_Information supplied:_
+---+

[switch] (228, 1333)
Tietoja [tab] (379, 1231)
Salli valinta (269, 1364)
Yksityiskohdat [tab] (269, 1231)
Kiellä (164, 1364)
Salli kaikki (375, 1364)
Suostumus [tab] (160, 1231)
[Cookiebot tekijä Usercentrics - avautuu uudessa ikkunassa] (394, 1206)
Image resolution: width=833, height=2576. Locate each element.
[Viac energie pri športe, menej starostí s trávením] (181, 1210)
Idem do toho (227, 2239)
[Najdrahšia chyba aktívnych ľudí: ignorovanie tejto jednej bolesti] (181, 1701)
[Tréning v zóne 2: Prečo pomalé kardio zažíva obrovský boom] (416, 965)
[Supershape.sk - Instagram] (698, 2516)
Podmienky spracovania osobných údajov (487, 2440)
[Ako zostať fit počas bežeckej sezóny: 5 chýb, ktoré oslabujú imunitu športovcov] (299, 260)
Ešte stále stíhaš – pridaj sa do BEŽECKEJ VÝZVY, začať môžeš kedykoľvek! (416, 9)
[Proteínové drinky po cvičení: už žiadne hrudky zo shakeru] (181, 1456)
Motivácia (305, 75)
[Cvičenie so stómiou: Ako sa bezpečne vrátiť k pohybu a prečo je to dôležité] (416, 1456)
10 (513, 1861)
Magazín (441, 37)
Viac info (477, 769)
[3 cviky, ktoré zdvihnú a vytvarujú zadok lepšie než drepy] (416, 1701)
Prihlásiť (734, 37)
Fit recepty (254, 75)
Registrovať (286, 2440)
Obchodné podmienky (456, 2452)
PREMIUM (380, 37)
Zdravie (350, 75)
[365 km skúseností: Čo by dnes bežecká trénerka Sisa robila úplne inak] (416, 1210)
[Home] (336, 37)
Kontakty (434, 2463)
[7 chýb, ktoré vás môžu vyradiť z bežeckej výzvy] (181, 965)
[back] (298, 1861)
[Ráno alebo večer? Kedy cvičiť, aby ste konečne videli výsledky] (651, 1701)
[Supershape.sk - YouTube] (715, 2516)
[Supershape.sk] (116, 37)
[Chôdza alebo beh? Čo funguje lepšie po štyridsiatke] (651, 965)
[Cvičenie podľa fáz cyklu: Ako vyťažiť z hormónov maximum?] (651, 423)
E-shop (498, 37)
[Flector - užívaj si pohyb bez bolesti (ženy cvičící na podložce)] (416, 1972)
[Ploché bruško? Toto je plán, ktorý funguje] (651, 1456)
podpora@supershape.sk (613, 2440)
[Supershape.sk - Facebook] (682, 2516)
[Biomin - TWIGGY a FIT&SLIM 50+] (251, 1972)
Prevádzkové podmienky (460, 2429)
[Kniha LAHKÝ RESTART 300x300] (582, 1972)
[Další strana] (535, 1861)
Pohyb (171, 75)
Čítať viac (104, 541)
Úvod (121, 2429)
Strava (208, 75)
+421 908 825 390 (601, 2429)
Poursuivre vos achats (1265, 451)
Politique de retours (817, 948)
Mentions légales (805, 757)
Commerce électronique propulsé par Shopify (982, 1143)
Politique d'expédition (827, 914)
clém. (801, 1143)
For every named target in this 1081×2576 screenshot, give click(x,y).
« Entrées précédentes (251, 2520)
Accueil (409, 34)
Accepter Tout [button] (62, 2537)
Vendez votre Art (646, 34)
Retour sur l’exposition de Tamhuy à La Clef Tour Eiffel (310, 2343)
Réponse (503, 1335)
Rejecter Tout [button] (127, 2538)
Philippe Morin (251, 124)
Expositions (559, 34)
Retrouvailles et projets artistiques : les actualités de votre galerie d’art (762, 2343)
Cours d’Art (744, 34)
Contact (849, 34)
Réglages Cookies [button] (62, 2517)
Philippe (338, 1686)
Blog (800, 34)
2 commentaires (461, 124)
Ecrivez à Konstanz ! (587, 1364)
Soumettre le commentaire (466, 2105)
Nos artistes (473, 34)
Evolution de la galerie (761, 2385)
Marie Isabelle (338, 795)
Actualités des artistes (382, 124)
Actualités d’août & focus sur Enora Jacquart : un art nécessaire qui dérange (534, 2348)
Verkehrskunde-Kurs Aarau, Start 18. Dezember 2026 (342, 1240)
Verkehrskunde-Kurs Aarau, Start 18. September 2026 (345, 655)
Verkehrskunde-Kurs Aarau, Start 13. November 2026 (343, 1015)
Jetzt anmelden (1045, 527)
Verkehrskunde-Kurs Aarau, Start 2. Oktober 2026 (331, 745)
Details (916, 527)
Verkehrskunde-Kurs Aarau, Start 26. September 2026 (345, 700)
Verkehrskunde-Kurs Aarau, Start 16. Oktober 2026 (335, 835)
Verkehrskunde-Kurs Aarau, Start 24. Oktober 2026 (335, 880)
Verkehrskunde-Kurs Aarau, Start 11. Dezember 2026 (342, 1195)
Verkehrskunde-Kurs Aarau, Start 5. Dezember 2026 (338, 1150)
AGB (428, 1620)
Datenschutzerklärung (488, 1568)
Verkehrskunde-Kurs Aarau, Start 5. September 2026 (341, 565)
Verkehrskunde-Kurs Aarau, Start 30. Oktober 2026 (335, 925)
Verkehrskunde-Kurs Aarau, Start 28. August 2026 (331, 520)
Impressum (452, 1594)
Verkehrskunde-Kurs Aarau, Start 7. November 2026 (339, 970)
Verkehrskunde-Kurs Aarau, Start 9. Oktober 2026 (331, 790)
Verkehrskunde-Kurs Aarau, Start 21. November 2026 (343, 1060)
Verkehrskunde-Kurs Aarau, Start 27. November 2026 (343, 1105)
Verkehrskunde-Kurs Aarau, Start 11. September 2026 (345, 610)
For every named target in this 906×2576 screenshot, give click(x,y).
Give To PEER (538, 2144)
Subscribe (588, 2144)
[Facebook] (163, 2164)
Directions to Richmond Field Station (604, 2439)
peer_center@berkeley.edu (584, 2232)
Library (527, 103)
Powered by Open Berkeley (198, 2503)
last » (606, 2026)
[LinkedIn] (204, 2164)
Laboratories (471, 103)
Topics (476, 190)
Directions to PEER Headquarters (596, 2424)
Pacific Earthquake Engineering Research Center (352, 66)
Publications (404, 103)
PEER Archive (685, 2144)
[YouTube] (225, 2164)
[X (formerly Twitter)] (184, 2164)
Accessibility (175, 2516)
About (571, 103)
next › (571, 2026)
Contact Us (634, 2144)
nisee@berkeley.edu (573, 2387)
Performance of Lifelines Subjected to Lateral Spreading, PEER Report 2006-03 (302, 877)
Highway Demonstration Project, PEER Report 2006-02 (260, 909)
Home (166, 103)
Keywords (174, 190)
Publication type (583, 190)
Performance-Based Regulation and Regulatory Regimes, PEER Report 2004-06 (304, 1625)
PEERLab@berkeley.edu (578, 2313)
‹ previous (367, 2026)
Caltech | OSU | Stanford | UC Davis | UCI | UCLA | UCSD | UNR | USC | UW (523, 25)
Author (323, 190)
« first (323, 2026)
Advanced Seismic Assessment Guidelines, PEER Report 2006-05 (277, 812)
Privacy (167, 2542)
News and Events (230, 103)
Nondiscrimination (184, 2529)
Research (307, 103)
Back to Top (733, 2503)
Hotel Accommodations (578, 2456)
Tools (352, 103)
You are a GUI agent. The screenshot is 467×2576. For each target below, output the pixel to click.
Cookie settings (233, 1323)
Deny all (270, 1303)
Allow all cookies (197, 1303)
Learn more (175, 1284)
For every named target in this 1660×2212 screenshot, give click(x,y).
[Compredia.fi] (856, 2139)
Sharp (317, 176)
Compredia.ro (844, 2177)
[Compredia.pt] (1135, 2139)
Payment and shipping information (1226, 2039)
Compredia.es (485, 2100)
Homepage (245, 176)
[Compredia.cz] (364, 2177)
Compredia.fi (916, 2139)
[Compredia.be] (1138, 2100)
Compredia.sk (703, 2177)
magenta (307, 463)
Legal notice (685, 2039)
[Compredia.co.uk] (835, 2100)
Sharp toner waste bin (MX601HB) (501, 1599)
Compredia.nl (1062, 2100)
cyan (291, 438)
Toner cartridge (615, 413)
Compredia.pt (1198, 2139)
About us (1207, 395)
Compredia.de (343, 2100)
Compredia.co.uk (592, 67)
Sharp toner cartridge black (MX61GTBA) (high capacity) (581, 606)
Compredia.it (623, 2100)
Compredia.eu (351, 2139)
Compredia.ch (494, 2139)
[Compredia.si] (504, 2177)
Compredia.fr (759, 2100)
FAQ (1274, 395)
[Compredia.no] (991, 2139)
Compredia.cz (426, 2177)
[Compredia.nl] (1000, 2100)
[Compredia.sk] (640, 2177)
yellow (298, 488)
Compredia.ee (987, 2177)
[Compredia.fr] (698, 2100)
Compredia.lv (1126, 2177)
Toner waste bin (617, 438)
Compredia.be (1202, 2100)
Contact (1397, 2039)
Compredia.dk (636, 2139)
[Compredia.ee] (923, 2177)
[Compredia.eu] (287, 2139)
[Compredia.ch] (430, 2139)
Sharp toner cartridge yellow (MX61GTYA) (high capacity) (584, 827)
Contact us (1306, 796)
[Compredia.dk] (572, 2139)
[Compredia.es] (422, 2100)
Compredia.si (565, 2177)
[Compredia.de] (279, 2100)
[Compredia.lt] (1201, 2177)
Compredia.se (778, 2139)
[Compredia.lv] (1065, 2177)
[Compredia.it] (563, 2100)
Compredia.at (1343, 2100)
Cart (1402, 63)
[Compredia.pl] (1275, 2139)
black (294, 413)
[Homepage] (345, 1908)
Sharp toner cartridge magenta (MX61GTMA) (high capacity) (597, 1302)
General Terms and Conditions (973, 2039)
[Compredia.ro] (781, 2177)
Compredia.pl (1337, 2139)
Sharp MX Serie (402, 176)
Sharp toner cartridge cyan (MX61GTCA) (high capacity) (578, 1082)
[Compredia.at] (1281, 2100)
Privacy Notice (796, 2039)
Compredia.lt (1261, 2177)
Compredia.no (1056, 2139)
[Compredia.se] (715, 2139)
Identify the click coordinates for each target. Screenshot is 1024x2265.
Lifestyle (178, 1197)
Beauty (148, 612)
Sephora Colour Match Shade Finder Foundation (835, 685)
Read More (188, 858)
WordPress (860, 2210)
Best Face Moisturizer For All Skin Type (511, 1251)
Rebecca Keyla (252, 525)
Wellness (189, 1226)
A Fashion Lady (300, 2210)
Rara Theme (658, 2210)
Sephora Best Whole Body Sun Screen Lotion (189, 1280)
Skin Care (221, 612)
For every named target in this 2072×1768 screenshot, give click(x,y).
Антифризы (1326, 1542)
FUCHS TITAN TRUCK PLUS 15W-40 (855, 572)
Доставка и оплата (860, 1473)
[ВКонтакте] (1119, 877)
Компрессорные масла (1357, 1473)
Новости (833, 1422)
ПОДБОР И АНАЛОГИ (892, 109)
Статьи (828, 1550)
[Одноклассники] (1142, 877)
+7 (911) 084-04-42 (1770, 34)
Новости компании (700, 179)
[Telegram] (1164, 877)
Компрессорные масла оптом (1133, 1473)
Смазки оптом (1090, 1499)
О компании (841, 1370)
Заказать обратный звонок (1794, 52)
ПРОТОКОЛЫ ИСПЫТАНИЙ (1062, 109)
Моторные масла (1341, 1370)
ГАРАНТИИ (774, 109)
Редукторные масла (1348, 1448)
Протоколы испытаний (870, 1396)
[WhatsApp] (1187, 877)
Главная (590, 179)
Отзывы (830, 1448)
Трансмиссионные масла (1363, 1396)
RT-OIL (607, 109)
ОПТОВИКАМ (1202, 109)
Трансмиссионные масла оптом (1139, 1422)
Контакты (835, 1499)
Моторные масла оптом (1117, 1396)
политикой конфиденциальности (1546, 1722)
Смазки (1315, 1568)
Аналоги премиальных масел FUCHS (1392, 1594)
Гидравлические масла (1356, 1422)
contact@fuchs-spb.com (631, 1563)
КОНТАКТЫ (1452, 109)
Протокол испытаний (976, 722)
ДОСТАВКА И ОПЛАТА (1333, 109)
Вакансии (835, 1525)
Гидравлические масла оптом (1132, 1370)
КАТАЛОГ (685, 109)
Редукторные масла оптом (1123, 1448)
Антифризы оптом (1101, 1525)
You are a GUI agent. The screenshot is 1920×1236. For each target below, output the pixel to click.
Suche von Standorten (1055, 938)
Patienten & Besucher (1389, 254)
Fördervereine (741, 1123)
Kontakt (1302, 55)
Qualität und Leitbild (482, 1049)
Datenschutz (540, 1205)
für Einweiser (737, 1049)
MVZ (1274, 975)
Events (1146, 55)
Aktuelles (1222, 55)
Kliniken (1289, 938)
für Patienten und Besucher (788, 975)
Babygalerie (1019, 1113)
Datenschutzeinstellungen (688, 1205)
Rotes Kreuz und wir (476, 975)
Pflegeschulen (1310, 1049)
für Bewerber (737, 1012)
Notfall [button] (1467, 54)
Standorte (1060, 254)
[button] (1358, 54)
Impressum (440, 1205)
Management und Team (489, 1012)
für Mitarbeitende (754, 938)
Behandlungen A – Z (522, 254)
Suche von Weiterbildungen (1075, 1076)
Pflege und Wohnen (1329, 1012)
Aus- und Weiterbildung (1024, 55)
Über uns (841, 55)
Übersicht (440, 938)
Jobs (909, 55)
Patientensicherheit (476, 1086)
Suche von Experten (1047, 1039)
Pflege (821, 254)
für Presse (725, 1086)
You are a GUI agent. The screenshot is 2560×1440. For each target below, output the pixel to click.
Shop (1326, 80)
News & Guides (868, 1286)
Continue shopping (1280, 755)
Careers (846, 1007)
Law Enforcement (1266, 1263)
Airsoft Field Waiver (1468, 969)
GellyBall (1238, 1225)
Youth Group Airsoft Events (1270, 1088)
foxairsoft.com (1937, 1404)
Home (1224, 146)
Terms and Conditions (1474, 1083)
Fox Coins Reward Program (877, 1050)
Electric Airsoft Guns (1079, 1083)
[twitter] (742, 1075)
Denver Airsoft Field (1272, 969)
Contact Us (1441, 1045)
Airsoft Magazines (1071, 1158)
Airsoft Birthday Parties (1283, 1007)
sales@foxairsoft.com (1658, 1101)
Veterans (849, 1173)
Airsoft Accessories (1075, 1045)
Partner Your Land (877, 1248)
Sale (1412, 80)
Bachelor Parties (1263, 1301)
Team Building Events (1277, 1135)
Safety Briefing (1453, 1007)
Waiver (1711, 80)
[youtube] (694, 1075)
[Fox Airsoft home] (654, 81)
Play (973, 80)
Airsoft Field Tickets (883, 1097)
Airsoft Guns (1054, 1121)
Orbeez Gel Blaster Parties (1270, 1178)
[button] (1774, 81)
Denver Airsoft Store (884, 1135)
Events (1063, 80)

+---+

_Assignment:_
From the line that has "ДОСТАВКА И ОПЛАТА (1333, 109)" through the line that has "Patienten & Besucher (1389, 254)", copy every line exactly as it appears above, and leave out all others.

_Written solution:_
ДОСТАВКА И ОПЛАТА (1333, 109)
Вакансии (835, 1525)
Гидравлические масла оптом (1132, 1370)
КАТАЛОГ (685, 109)
Редукторные масла оптом (1123, 1448)
Антифризы оптом (1101, 1525)
You are a GUI agent. The screenshot is 1920×1236. For each target below, output the pixel to click.
Suche von Standorten (1055, 938)
Patienten & Besucher (1389, 254)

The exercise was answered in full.